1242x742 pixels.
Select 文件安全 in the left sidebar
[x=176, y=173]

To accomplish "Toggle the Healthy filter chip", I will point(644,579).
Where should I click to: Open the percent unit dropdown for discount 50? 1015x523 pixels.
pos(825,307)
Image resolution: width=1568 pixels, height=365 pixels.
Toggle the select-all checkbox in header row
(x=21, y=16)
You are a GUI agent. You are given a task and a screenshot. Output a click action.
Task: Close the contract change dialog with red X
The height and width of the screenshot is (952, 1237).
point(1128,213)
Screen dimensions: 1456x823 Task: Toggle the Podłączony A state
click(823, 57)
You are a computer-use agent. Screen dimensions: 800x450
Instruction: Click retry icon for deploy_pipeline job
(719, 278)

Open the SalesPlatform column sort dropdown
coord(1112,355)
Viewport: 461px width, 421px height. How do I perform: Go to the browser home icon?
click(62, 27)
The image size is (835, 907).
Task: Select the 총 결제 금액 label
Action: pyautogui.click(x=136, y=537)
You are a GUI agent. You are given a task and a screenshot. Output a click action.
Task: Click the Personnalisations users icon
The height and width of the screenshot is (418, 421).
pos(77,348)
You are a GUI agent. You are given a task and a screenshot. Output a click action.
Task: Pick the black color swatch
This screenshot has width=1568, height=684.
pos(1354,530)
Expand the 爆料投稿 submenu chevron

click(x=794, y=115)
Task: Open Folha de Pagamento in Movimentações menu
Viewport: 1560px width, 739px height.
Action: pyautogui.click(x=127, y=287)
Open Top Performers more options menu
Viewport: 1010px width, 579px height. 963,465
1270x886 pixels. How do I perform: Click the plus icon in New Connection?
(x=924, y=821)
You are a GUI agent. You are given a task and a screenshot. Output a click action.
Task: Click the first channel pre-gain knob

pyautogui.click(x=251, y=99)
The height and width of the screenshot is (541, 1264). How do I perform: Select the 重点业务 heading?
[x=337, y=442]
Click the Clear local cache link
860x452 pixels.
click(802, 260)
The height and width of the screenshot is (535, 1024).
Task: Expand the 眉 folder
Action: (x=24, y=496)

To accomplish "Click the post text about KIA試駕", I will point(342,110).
------------------------------------------------
▶ About this exercise
Output the data exactly, in full.

▶ Written response
1242x742 pixels.
Select 文件安全 in the left sidebar
[x=176, y=173]

To accomplish "Toggle the Healthy filter chip", I will point(644,579).
Where should I click to: Open the percent unit dropdown for discount 50? 1015x523 pixels.
pos(825,307)
Image resolution: width=1568 pixels, height=365 pixels.
Toggle the select-all checkbox in header row
(x=21, y=16)
You are a GUI agent. You are given a task and a screenshot. Output a click action.
Task: Close the contract change dialog with red X
The height and width of the screenshot is (952, 1237).
point(1128,213)
Screen dimensions: 1456x823 Task: Toggle the Podłączony A state
click(823, 57)
You are a computer-use agent. Screen dimensions: 800x450
Instruction: Click retry icon for deploy_pipeline job
(719, 278)

Open the SalesPlatform column sort dropdown
coord(1112,355)
Viewport: 461px width, 421px height. How do I perform: Go to the browser home icon?
click(62, 27)
The image size is (835, 907).
Task: Select the 총 결제 금액 label
Action: pyautogui.click(x=136, y=537)
You are a GUI agent. You are given a task and a screenshot. Output a click action.
Task: Click the Personnalisations users icon
The height and width of the screenshot is (418, 421).
pos(77,348)
You are a GUI agent. You are given a task and a screenshot. Output a click action.
Task: Pick the black color swatch
This screenshot has width=1568, height=684.
pos(1354,530)
Expand the 爆料投稿 submenu chevron

click(x=794, y=115)
Task: Open Folha de Pagamento in Movimentações menu
Viewport: 1560px width, 739px height.
Action: pyautogui.click(x=127, y=287)
Open Top Performers more options menu
Viewport: 1010px width, 579px height. 963,465
1270x886 pixels. How do I perform: Click the plus icon in New Connection?
(x=924, y=821)
You are a GUI agent. You are given a task and a screenshot. Output a click action.
Task: Click the first channel pre-gain knob

pyautogui.click(x=251, y=99)
The height and width of the screenshot is (541, 1264). How do I perform: Select the 重点业务 heading?
[x=337, y=442]
Click the Clear local cache link
860x452 pixels.
click(802, 260)
The height and width of the screenshot is (535, 1024).
Task: Expand the 眉 folder
Action: (x=24, y=496)

To accomplish "Click the post text about KIA試駕", I will point(342,110).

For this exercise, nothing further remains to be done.